Wednesday 22 June 2011

...from Red Book...


It is often hard to understand the weight of layers that make up our world. Isn’t it? Is it? Sitting where I now sit- The Refectory- looking across to The Infirmary through large plates of glass I see real beauty. Beauty that is real to me. Now. (then) Juxtaposition of society, miniature in this city- physically apparent to me through this simple act; looking. Chairs and tables, ordered, ordered. Advertising in wrecked angles. Instructions for states of emergency- only fire or failure of health- not love, confrontation or mind-bending spine snapping confusion. The darkness falling turns the sky blue thick light to full electric. Squared yellow in buildings over the way. Paving. Vegetation. That one poor tree near me- all a sapling alone. Fiery leaves. Only five remain, trembling. Hold on to living sticks. Oh, closer still the potted plant- glaring small atrocity, impossibly green. All dancing fluorescent.
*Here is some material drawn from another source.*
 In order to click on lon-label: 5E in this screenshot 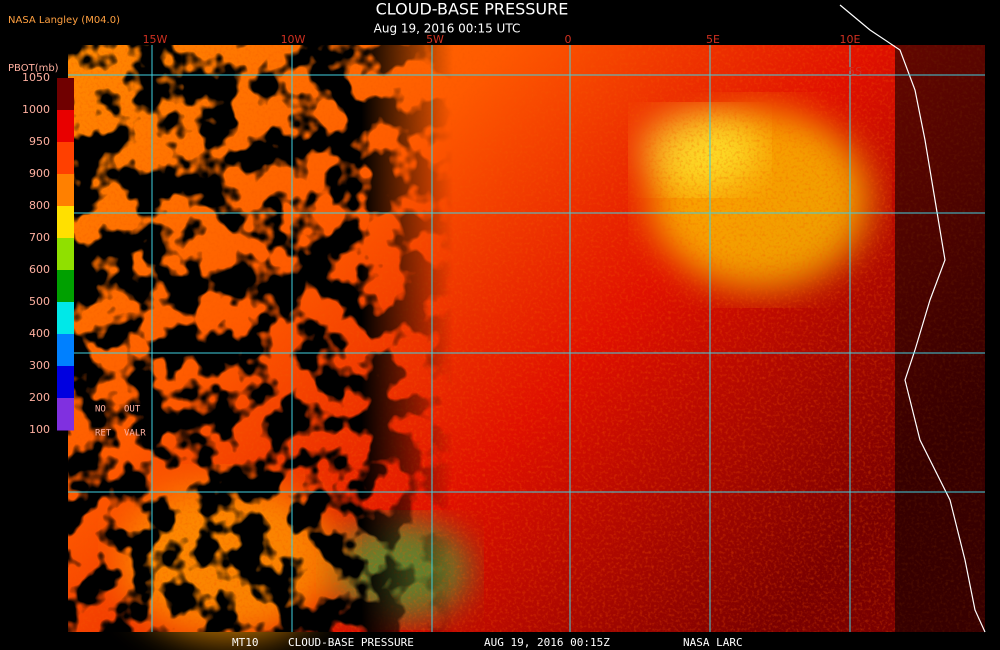, I will do `click(713, 40)`.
Reflections. Those large glass plates. Those windows. Those lettings of sight. I look out upon all without through all with-shimmering-in. I look up, yep- there I am! Glancing back. Definitely look arty, casually wrapped scarf, intensely scribbling. Ooh, am I cast academic? Me at a wobbly modernist table thinking aloud. Modern life. But no different I am sure to any other modern life ever lived. We are eternally modern. Maybe just a new word for Now. Wow.

Watching. Writing. Thinking. Thinkety think think go I.

I’m sick from the morning after pill. £24. Over the counter (1,2,3,4,5,6…) with a whispered public explanation of vomiting nausea and headaches. Hmmm! Yes please! Chemicals rally my body into rejection and I thrill to the notion that I’m part of something bloodily real, blundering love- soon to cease. You see, I know, he’s just no good for me…

We’re surrounded, packed in, pushed out, beaten down, carted around by- stuff things this that do don’t have have not you her him bright light. Buy. Be. Biff. Baff. Bludgeon. It’s all Too Much. But- hey- it’s all going to be ok.

All that you do is die.





Steeped in so much water,
So stagnant and so still.
I think I hear you laughing
Though I know I never will.
Across the busy days and carefully managed nights
I see you walk ahead of me- but too soon you’re out of sight.